RE: Use of www-rdf-dspace for comments re: early draft note, DSpa ce History System from Seaborne, Andy on 2003-05-07 (www-rdf-dspace@w3.org from May 2003)

From: Seaborne, Andy <Andy_Seaborne@hplb.hpl.hp.com>
Date: Wed, 7 May 2003 16:37:17 +0100
To: "'SIMILE public list'" <www-rdf-dspace@w3.org>
Message-ID: <5E13A1874524D411A876006008CD059F06C23641@0-mail-1.hpl.hp.com>
[1]
http://web.mit.edu/simile/www/resources/history-harmony/history-statement-of
-work.htm
[2]
http://web.mit.edu/simile/www/documents/historySystem/descriptiveNote/descri
ptiveNote.pdf

Comments on "DSpace History System Descriptive Note" version of 1/May/2003
[2]
============================================================================
==
    Andy Seaborne
    7 May2003

Overall Comments
----------------

1/ Some use cases would be a good idea to give more detail to the
recommendations for changes and explain where the existing DSpace History
mechanism approach can continue as is.

Specifically, a sample of queries that need to be supported would be useful.

2/ RDFSchema

A better term is "vocabulary" as an RDF Schema isn't like an XML schema. An
RDF Schema (vocabulary) is a collection of definitions of classes and
properties.  It MAY be used for validation but that is not the sole
intention.  Strictly, RDF can never be "invalid" at the RDF level (open work
assumption - there is one corner case in datatypes which does allow a
contradiction) but an application may impose an additional rule that it
wishes to ensure that only terms from known vocabularies are used.

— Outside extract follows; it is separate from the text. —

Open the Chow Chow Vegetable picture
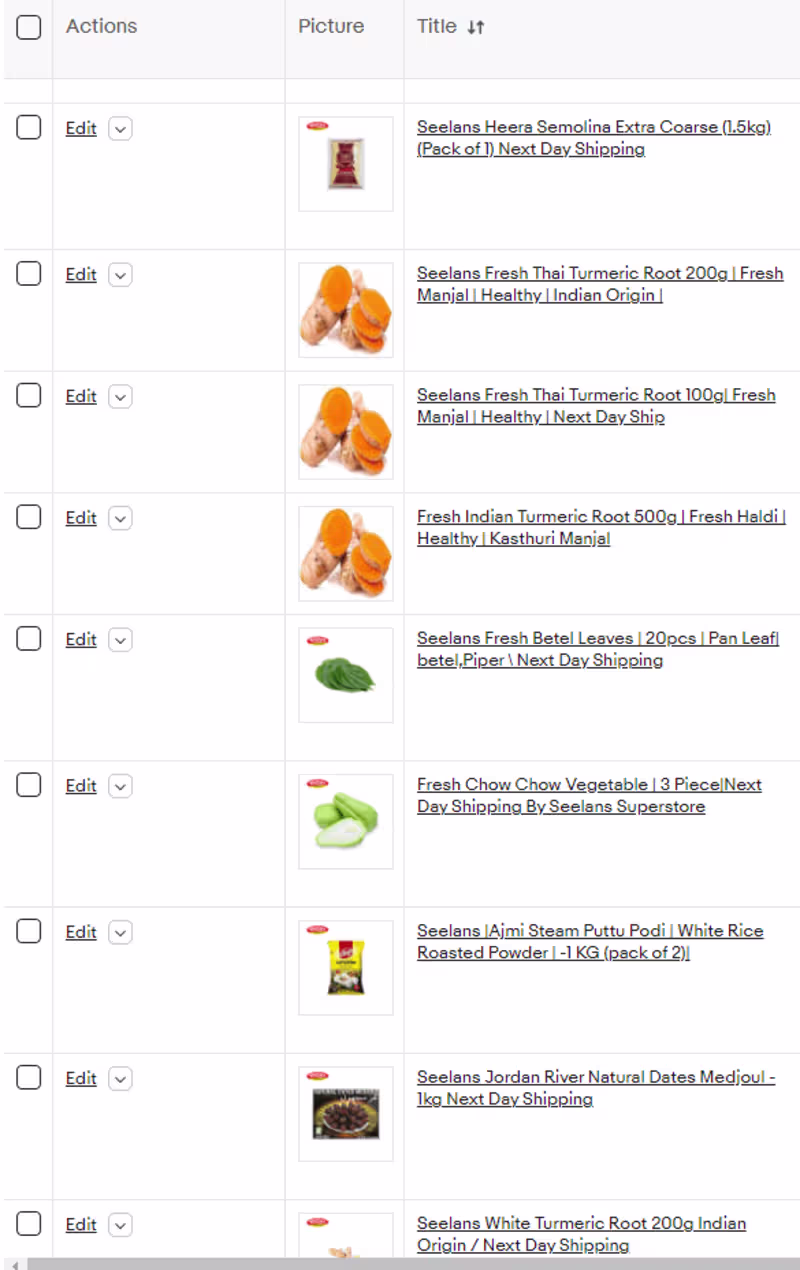Screen dimensions: 800x1270 (345, 821)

Presumably this is the case for the history system - no additional
annotation or other data is allowed.  That is a design choice to be made
(actually, this is not clear as later the document discusses annotation with
HTML).

3/ The history store should be a single database to allow searching across
all records, not the current database of indeices to serializations in a
file.


Section 1.2
-----------

"The current history system uses RDF as a model for generating XML that is
stored in order to track the history of a managed item"

I'm quite sure what this means - this section seems to use "model" in two
senses - "RDF model" (a collection of statements - a term used in M&S 1999
and now being downplayed in the latest specs) and "model" as in "to design".

The use of XML is surely just the syntax in which the RDF is stored.  The
same RDF graph can be encoded in XML is more than one way.

Section 1.3.1
-------------

"For query purposes, values should be simple types, and RDF resources should
be used whenever applicable."

I am not sure why we are restricting the RDF here.  Some values are not
simple types (example from Dublin Core: people's names).  A query might be
"find all books [a type] with author family name 'Rowling'".

Better would be to adopt whatever is the practice of the vocabularies and
domains employed.

"RDF resources" : I don't understand this part of the sentence.


Section 3
---------

Use cases would help ground the choices.

I presume that the history store will become a single database so that
queries can be effectively made over many records.  As I understand it, at
the moment, this is not the case.

SIMILE may still wish to retain a record-per-file for management and
tracking of the history store - the main storage should be the database.

(aside: the examples seem to be Jena.  Namespace names are not preserved so
"dc:" for Dublin Core is used and retained to aid readability).

Section: 3.1.1
--------------

Agreed: SIMILE should use standard vocabularies, not import them.  It may
wish to add or refine properties/classes as well.


Section 3.1.2
-------------

"Duplicate Properties" : confusing title.  Its not multiple statements on
the same resource with the same property; its multiple definitions of the
same concept.  

Use of standard vocabularies means unique URIs : the same short name has
different URIs.

Dublin Core: http://purl.org/dc/terms/hasPart

I could not find hasPart in Harmony ABC:
http://metadata.net/harmony/ABC/ABC.rdfs
I did find http://metadata.net/harmony#isPartOf.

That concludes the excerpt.